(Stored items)
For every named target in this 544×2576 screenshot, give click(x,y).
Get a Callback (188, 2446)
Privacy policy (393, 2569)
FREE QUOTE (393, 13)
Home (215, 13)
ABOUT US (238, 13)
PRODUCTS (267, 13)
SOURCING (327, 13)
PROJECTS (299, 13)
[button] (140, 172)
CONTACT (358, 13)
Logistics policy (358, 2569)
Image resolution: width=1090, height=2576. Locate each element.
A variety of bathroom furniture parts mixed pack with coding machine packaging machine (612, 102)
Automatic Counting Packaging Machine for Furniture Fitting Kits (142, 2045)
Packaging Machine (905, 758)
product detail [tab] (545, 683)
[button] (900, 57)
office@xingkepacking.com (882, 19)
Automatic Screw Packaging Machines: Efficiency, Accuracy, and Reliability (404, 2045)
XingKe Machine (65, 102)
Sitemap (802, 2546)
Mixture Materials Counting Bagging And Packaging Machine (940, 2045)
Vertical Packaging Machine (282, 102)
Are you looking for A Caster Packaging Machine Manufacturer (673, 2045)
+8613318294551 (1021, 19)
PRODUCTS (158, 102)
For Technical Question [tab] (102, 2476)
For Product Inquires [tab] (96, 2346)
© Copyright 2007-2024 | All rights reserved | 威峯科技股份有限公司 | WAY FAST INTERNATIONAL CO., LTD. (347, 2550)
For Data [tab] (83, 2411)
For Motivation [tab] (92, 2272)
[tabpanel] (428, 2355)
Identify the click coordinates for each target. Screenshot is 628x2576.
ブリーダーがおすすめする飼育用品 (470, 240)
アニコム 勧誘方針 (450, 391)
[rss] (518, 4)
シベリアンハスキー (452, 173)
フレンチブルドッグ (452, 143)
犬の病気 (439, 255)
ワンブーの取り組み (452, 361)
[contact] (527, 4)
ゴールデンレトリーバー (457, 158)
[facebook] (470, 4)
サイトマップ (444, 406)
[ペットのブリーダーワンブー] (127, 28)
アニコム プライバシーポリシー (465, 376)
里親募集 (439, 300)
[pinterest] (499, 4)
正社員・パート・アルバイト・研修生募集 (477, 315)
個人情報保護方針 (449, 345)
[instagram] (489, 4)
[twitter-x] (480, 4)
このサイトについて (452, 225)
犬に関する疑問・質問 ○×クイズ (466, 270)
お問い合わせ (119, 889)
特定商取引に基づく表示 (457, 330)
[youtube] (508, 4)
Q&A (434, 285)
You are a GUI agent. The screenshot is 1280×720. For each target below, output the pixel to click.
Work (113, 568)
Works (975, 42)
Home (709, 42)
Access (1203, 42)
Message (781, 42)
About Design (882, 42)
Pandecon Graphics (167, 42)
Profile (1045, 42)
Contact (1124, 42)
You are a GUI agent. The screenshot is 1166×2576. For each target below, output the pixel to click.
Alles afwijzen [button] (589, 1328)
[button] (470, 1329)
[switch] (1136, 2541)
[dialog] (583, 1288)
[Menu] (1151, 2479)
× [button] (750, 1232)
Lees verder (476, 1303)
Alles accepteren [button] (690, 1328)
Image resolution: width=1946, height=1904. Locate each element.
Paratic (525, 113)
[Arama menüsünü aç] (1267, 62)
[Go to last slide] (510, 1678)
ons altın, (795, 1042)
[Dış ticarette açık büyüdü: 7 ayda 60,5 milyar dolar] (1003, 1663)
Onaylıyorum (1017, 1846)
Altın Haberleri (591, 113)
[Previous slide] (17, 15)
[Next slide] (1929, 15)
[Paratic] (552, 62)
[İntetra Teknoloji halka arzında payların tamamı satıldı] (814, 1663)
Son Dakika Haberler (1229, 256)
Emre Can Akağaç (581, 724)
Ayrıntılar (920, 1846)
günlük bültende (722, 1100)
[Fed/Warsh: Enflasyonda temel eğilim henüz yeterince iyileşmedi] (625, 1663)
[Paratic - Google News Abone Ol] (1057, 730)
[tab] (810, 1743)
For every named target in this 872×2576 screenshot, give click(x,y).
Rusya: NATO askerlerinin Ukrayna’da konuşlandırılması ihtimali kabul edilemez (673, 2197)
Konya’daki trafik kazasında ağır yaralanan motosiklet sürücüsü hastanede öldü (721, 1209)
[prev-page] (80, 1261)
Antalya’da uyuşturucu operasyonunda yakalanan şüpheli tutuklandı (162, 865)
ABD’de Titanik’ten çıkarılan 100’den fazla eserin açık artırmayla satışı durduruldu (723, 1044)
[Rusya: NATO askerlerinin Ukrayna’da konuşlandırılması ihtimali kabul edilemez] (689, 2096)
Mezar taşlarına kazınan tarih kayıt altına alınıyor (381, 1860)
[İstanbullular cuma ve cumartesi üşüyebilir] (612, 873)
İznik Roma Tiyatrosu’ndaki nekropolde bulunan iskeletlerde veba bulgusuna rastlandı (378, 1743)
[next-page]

**GOAL OF THE EXERCISE:**
State how many lines of the data contain the word "Image". Nothing besides the number belongs in the reply.

**REPLY:**
2